Гудков перевернулся на спину и заискивающе посмотрел ему в лицо:
– Слушай, сам подумай. Если убьешь нас, тебе все равно никакого проку. Тебя назначили преступником – и этого уже не изменишь. Сам виноват. Какого хера ты за тем пацаном погнался? Не строил бы из себя героя, мы бы здесь не встретились.
– Да я уже все понял, – вздохнул Степан с грустным видом. – И с тобой все ясно, падаль.
Склонившись к оперативнику, он снова заклеил ему рот скотчем. Ощупал карманы и нашел связку ключей. Один из них подходил к большому сейфу, который стоял в углу.
– Проверим, что у тебя тут. – Степан стал переворачивать содержимое и обнаружил в верхнем отделении пистолет с глушителем, упакованный в полиэтилен, и две пачки патронов. Рядом лежали деньги. Пачка тысячных банкнот и пятьсот долларов сотнями.

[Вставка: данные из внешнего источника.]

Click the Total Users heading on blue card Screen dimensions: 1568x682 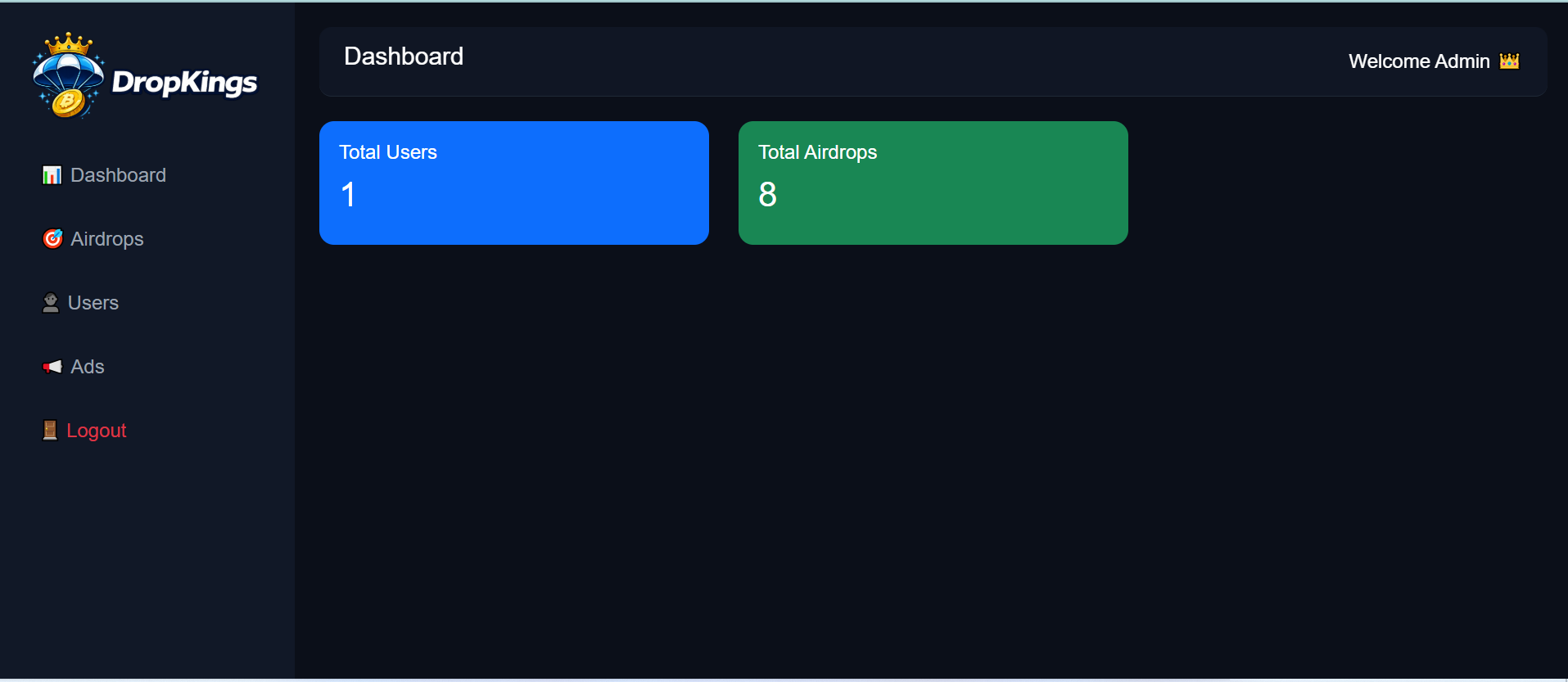tap(388, 152)
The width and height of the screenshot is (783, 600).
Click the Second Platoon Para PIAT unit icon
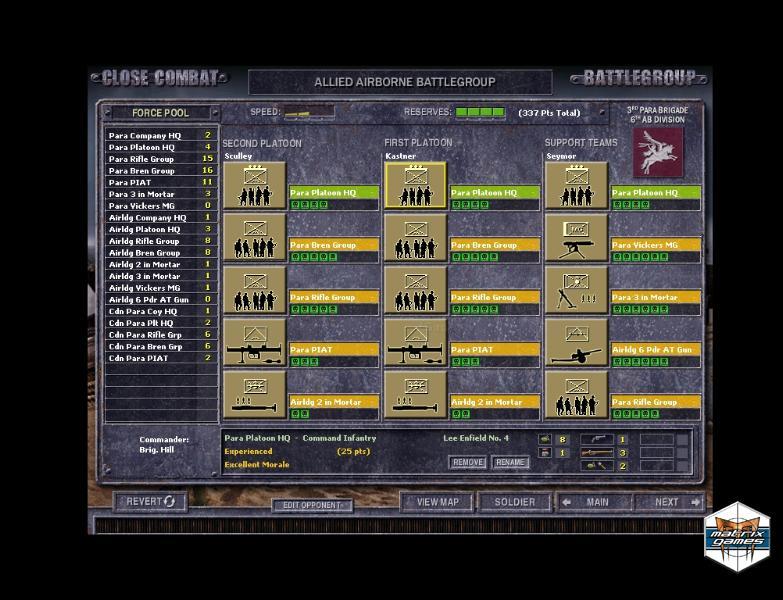pyautogui.click(x=253, y=343)
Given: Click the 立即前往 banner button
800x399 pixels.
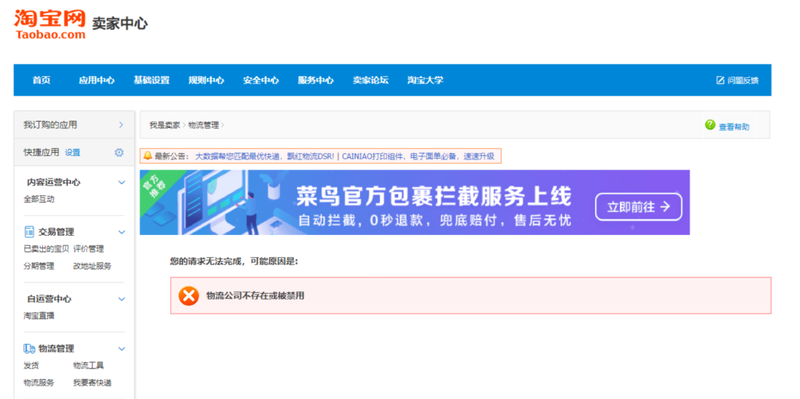Looking at the screenshot, I should (638, 207).
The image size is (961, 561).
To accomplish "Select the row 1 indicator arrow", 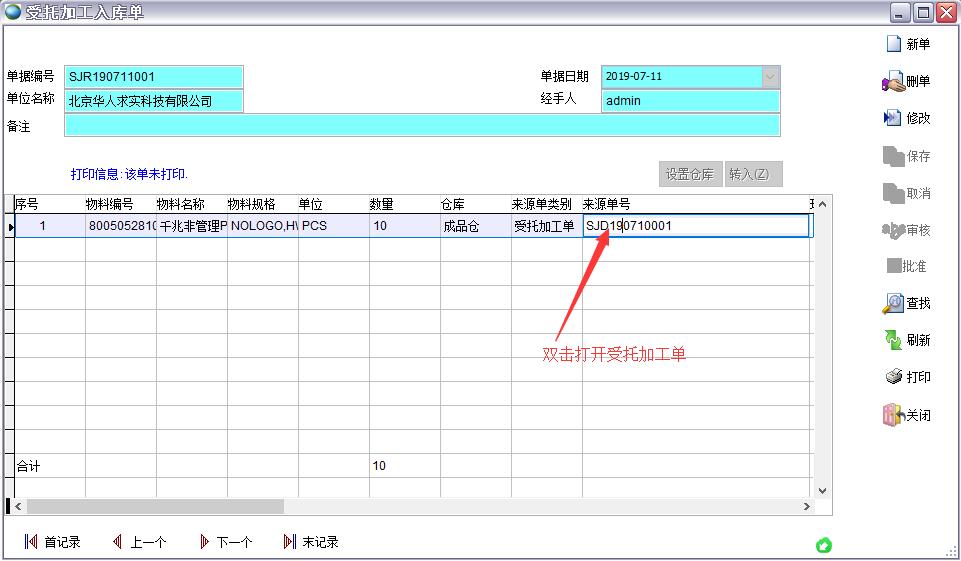I will click(10, 227).
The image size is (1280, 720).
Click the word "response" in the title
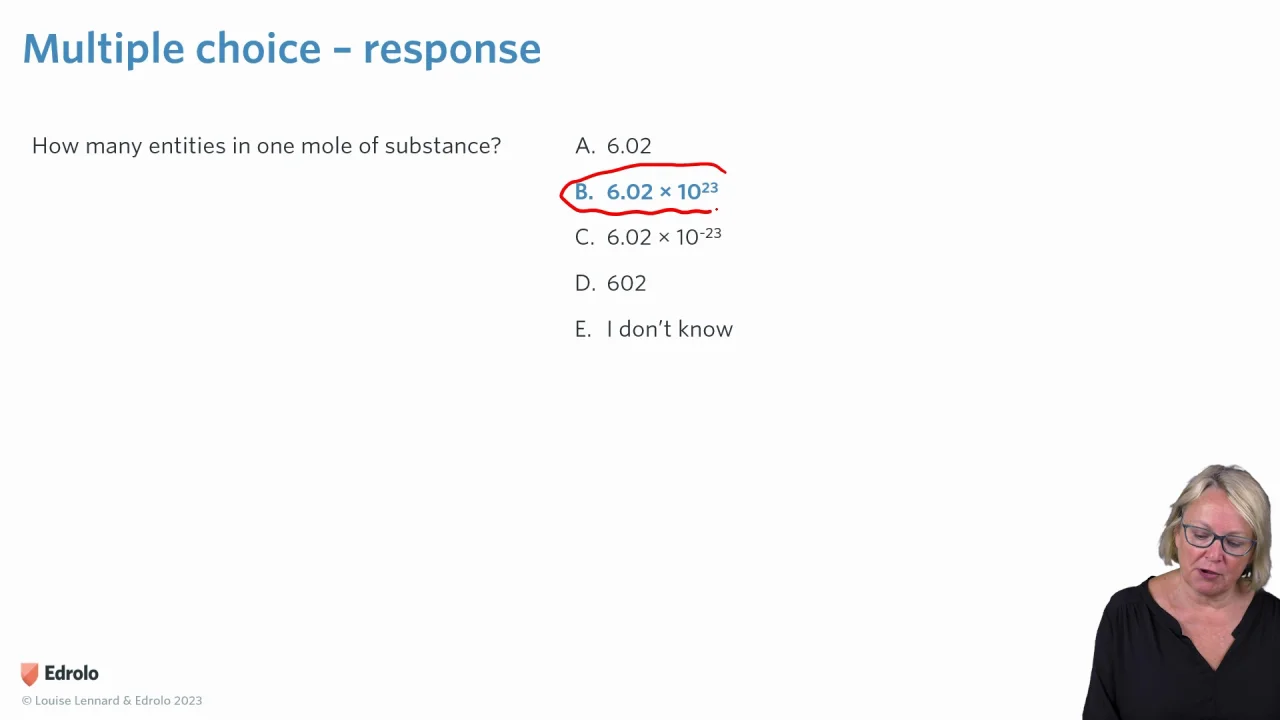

– Честно говоря, я думал, что у тебя заначка поболе, – признался Степан, распихивая деньги и патроны в карманы, потом, заметив боль во взгляде оперуполномоченного, добавил: – Из тюрьмы выйду, устроюсь на работу и отдам все до копейки. Отвечаю!
В этот момент в дверь осторожно постучали. В глазах Гудкова блеснула надежда. Он дико замычал и завозился. Степан навел на него пистолет и громко крикнул хриплым голосом:
– Заняты, мля! – И затем, пиная опера ногами, страшно взвыл: – Будешь говорить, падла? Сучара!
Стук больше не повторился. Тот, кто приходил, поспешил удалиться, дабы не мешать тонкому процессу дознания. Выдохнув, Степан посмотрел на майора. Гудков вырубился.
Что ж, и к лучшему. На связке ключей Гудкова болтался брелок автомобильной сигнализации. Значит, его машина стояла у входа на стоянке. В стенном шкафу висел парадный мундир Гудкова, пошитый на заказ в ателье; опер им очень гордился. Криво улыбнувшись, Степан снял мундир и сложил в полиэтиленовый пакет, валявшийся в шкафу. Форма ему может пригодиться. Заодно он вытащил удостоверение из кармана майора – тоже нужная вещь. Взял дубинку, электрошокер, наручники. Все это могло пригодиться позднее. Теперь главное выйти из здания. Через дежурную часть – не вариант. Степан открыл окно, осмотрел решетку, потом глянул вниз и пришел к выводу, что путь для отхода пригоден. Второй этаж, внизу клумба, в здании в этот час никого, кроме дежурной части. Установленные по периметру видеокамеры должны, по идее, контролироваться дежурным, но наблюдение велось из рук вон плохо, а значит, шансы его увеличивались.